From the Bench with Francis
A regular column on craniofacial news and technology by Dr. Francis Smith
Over the years, since the first partial face transplant in France in 2005 and the first full face surgery in Spain in 2010, surgeons in Europe and the USA have pioneered the transplantation of entire faces from cadaver donors to patients whose faces were destroyed by trauma, burns, and disease The current National Geographic magazine (September 2018) cover story features the case of a young lady, Katie Stubblefield, who lost her face to gunshot trauma and had a cadaveric face transplant. So far, all the cases of face transplant I am aware of were done on patients for burns, facial trauma, and disease, but this procedure holds potential benefit for patients with congenital craniofacial anomalies.

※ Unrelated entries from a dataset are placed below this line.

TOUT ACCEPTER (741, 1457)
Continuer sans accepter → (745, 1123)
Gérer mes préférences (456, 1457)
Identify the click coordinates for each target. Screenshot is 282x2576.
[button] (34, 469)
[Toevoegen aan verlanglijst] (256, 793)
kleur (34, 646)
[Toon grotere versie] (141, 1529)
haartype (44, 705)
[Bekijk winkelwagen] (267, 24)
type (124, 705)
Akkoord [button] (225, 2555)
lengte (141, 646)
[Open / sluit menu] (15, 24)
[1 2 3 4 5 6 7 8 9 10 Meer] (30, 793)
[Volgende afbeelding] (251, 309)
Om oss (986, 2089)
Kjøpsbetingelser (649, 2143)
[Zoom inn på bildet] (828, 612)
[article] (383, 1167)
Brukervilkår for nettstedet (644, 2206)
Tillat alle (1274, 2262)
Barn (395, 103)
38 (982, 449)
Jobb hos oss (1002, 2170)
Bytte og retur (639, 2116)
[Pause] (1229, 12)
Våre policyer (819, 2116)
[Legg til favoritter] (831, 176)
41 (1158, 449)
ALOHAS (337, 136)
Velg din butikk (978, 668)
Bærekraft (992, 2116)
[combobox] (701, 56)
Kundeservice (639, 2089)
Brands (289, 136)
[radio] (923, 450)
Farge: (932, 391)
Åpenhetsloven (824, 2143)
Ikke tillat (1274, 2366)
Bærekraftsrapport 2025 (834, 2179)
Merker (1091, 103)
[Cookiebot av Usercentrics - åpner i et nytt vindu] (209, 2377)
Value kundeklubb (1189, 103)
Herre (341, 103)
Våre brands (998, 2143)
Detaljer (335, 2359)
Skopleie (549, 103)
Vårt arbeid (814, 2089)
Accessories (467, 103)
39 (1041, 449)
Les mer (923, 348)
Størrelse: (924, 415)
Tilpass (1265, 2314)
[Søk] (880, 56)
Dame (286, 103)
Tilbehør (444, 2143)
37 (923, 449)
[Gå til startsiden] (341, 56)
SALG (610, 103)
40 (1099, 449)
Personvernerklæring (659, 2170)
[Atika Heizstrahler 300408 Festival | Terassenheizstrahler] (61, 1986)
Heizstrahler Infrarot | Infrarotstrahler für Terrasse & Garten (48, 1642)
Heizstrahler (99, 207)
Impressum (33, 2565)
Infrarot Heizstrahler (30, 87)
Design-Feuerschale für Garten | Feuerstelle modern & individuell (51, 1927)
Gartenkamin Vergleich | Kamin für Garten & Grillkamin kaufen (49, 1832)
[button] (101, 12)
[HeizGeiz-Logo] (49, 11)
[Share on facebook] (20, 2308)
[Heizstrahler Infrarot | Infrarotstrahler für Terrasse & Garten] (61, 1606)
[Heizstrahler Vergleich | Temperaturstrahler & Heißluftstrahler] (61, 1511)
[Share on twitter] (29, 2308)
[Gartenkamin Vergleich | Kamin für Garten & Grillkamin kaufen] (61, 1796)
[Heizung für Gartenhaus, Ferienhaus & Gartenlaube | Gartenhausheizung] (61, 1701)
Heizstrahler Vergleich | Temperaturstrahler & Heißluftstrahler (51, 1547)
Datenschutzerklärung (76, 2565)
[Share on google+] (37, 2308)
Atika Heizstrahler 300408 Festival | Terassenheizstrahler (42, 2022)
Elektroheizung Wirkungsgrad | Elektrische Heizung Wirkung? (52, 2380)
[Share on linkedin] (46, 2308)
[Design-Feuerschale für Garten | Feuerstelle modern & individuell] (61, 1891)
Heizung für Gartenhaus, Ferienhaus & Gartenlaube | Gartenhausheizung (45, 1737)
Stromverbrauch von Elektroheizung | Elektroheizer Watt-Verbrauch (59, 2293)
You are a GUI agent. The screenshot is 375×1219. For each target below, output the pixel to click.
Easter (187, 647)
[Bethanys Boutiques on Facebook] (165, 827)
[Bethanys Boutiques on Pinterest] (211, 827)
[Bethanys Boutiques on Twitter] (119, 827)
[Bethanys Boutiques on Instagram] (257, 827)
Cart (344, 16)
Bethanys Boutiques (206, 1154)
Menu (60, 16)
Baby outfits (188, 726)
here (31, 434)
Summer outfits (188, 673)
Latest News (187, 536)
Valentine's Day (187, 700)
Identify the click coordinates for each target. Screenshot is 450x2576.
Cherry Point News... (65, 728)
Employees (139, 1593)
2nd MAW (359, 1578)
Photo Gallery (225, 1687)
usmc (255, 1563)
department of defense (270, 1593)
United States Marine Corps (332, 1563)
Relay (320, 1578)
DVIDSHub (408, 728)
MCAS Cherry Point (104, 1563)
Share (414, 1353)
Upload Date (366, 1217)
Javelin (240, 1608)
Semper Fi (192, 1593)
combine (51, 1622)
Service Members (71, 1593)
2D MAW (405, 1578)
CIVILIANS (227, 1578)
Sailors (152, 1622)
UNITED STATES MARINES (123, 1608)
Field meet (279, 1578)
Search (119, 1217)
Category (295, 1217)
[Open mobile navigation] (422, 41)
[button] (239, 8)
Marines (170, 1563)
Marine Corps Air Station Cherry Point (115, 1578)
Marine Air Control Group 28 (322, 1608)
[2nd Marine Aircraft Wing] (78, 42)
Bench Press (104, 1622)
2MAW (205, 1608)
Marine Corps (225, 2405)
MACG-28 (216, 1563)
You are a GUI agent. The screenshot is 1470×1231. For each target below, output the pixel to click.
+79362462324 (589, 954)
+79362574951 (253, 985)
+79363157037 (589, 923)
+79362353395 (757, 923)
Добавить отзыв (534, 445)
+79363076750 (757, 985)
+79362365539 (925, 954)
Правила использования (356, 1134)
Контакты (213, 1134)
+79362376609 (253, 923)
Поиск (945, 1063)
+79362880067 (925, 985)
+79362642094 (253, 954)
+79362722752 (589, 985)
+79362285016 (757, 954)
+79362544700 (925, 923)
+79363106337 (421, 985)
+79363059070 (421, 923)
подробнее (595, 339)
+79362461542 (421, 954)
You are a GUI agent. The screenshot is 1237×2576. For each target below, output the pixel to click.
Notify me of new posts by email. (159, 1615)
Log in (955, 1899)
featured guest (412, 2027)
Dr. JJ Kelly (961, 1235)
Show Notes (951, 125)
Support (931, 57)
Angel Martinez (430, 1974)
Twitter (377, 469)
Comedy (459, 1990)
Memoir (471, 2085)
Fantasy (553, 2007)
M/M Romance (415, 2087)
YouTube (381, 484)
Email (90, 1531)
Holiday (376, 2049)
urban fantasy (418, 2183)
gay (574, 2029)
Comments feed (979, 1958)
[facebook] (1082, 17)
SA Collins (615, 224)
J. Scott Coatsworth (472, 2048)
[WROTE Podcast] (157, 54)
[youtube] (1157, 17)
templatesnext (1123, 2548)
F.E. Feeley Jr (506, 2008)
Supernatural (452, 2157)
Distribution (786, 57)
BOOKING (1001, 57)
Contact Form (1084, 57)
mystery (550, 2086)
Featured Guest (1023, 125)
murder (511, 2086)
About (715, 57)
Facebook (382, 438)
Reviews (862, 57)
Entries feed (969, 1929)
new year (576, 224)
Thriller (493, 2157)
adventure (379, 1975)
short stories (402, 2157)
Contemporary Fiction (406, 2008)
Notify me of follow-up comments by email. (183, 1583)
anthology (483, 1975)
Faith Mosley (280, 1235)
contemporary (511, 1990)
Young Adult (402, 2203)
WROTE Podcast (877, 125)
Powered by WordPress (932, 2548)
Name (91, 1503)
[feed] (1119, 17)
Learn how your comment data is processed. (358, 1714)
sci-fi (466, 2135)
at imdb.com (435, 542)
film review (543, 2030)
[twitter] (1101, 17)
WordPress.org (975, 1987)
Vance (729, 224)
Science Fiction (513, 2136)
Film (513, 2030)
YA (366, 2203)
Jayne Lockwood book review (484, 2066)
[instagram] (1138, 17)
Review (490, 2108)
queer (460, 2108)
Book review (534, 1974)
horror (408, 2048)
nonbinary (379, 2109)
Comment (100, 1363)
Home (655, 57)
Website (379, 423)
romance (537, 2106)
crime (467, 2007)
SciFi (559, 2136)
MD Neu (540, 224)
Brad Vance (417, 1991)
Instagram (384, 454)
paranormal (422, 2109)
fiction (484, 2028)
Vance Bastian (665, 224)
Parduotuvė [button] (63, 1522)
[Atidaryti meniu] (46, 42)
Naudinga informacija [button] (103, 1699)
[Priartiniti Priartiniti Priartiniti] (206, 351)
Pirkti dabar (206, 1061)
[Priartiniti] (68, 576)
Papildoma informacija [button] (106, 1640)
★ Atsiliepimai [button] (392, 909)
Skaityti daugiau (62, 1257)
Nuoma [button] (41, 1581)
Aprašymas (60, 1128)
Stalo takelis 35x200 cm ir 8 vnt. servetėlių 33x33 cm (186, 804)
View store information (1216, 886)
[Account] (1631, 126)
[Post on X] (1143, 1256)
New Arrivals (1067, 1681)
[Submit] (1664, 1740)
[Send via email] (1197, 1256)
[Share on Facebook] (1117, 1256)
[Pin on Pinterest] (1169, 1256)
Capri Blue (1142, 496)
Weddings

The surgery involves removing the face from a donor cadaver, often with its underlying tissues (muscles, bones, blood vessels, fat, and nerves), and attaching it to the patient after his own disfigured face is removed. A large team of specialist surgeons not only sew the donated face onto the recipient, but must meticulously attach every blood vessel, nerve, bone, and other components to their exact counterparts in the recipient’s head (often using surgical microscopes and microsurgical techniques). The procedure, being so complicated, can take over a day’s time to complete (8 to 36 hours), and results in a 10-14 day hospital stay postoperatively. Since this is a transplant, like any organ transplant, the patient is subject to lifelong immunosuppressive therapy which opens him or her up to potentially fatal opportunistic infections, kidney damage, and cancer. There are ethical considerations surrounding the surgery itself and the aftereffects on quality of life.
Could this one day help children and adults with congenital craniofacial conditions, such as Treacher Collins syndrome? The medical challenges, including lifelong anti-rejection immunosuppression therapy, would be the same as for others undergoing face transplantation; this might be even more challenging in children with craniofacial anomalies as they already deal with medical complications stemming from their congenital conditions. Perhaps the biggest challenge may be the ethics of having another person’s face (in the case of a child, a deceased child’s donated face) replacing their own, sense of identity, and other concerns not yet imagined. It might be meant to replace current craniofacial reconstructive surgical techniques that mostly rely on grafting the patient’s own tissues into his face. If this ever becomes an option for reconstruction in congenital craniofacial anomalies, there may be ethical considerations we cannot yet begin to imagine. It will be an interesting debate, and I hope to encourage such debate.